1.17 从字典中提取子集

有构造的字典他是另外一个字典的子集

最简单使用字典推导
通过创建一个元组序列后将之传至dict()func 实现



In [1]:

    
prices = {
    'ACME': 45.23,
    'AAPL': 612.78,
    'IBM': 205.55,
    'HPQ': 37.20,
    'FB': 10.75
}
# Make a dictionary of all prices over 200
p1 = {key: value for key, value in prices.items() if value > 200}
# Make a dictionary of tech stocks
tech_names = {'AAPL', 'IBM', 'HPQ', 'MSFT'}
p2 = {key: value for key, value in prices.items() if key in tech_names}



In [2]:

    
print(p1,'\n',p2)









    



{'AAPL': 612.78, 'IBM': 205.55} 
 {'HPQ': 37.2, 'AAPL': 612.78, 'IBM': 205.55}

大多数情况下字典推导能做到的，可通过创建一个元组sequence 然后将之传至 dict() func 也可



In [4]:

    
p3 = dict((key, value) for key, value in prices.items() if value > 200)
print(p3)









    



{'AAPL': 612.78, 'IBM': 205.55}

but 字典推导表达意思更加清晰同时运行速度更快(近一倍)
同时第二个例子程序可重写



In [8]:

    
# Make a dictionary of tech stocks
tech_names = {'AAPL', 'IBM', 'HPQ', 'MSFT'}
p4 = {key: prices[key] for key in prices.keys() & tech_names}
print(p4)









    



{'HPQ': 37.2, 'AAPL': 612.78, 'IBM': 205.55}



In [10]:

    
# p4 = {key: prices[key] for key in prices.keys() and tech_names}

上述两行推导 -- '&' 与 'and' 区别：

一个是位运算 num1 & num2 等同于 bin(num1) & bin(num2)
一个是逻辑运算 num1 and num2 <<if num1 is False => False, else => num2>>[and 与只要有一个假即假]
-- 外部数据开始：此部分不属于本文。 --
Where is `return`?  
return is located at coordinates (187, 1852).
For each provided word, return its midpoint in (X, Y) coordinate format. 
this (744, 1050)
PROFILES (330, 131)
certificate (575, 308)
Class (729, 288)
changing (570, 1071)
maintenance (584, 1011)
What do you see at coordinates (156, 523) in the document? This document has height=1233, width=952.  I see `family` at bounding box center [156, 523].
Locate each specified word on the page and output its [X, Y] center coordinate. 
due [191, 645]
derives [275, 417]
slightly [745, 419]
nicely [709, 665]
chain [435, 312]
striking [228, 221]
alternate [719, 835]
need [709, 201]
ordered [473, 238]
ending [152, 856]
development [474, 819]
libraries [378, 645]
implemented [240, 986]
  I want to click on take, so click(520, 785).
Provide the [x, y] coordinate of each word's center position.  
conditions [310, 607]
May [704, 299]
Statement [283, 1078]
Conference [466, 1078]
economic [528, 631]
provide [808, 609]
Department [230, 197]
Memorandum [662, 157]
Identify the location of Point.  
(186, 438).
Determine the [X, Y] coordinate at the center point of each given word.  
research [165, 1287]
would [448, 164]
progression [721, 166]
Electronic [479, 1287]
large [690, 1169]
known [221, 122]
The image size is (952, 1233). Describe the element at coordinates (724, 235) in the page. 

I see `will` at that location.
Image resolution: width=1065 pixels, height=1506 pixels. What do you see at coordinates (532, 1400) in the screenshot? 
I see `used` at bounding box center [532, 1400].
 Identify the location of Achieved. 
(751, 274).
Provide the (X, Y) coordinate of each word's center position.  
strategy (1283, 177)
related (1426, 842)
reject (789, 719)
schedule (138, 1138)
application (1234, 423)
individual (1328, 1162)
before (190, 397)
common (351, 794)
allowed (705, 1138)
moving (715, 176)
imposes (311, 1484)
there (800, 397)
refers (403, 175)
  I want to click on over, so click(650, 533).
在这里 & 的作用是匹配 prices.keys() 与 tech_names 中所含元素相匹配的结合以下描述,虽然 prices.keys() tech_names 两者类型but



In [11]:

    
prices.keys()









    Out[11]:





dict_keys(['ACME', 'HPQ', 'AAPL', 'IBM', 'FB'])



In [12]:

    
tech_names









    Out[12]:





{'AAPL', 'HPQ', 'IBM', 'MSFT'}



In [16]:

    
type(prices.keys()) == type(tech_names)









    Out[16]:





False



In [17]:

    
prices.keys() & tech_names









    Out[17]:





{'AAPL', 'HPQ', 'IBM'}



In [18]:

    
type(prices.keys() & tech_names)









    Out[18]:





set

1.18 映射名称到序列元素

将下标访问的 list or tuple 中的元素
想转化成通过名称访问的元素

利用collections.nameetuple() func 来使用一个普通的tuple帮助解决。
实际上一个返回python 中标准tuple 类型的子类的工厂方法Factory Method
需传递一个类型名与所需字段后其返回一个类 and 你可以初始化此类 and 为你定义的字段传递值



In [1]:

    
from collections import namedtuple
Subsciber = namedtuple('Subscriber',['addr','joined'])
sub = Subsciber('jonesy@exit.com','2012-10-19')
sub









    Out[1]:





Subscriber(addr='jonesy@exit.com', joined='2012-10-19')



In [2]:

    
sub.addr









    Out[2]:





'jonesy@exit.com'



In [6]:

    
sub.joined









    Out[6]:





'2012-10-19'

nametuple 实例看起来像一个普通的类实例 and 其跟元组类型可交换 and 支持所有普通元组操作如索引 and 解压



In [7]:

    
len(sub)









    Out[7]:





2



In [9]:

    
addr, joined = sub
print(addr,'\n',joined)









    



jonesy@exit.com 
 2012-10-19

namedtuple 's 主要用途即将你的代码从下标操作解脱出来 and if 从数据库中调用中返回了很大的元组列表 and 通过通过下标去操作其中元素但你当表中添加了新的列的时候你的代码就会出错 if 使用 namedtuple 即不会

使用普通 tuple 的代码



In [11]:

    
def compute_cost(records):
    total = 0.0
    for rec in records:
        total += rec[1] * rec[2]
    return total

下标操作通常会让代码表意不明并且非常依赖记录records 的结构
if 出现歧义



In [12]:

    
Stock = namedtuple('Stock',['name','shares','price'])
def compute_cost2(records):
    total = 0.0
    for rec in records:
        s = Stock(*rec)
    total += s.shares * s.price
    return total

namedtuple 另一个用途是作为dict 的替代 because dict 存储需要更多的内存空间 and 需要构建一个非常大的包含字典的数据结构 and 使用命名元组会更加高效 BUT 不像dict 一个namedtuple 是不可更改



In [13]:

    
s = Stock('Ace',100,98.9)
s









    Out[13]:





Stock(name='Ace', shares=100, price=98.9)



In [14]:

    
s.shares









    Out[14]:





100



In [15]:

    
s.shares = 98









    



---------------------------------------------------------------------------
AttributeError                            Traceback (most recent call last)
<ipython-input-15-876dc6160f87> in <module>()
----> 1 s.shares = 98

AttributeError: can't set attribute

以上不能使用 s.shares = 98
if want to change the attr 可以使用namedtuple instance 's _replace() and 其会创建一个全新的namedtuple and 将对应字段用新的值取代



In [16]:

    
s2 = s._replace(shares=98)



In [17]:

    
print(s,'\n',s2)









    



Stock(name='Ace', shares=100, price=98.9) 
 Stock(name='Ace', shares=98, price=98.9)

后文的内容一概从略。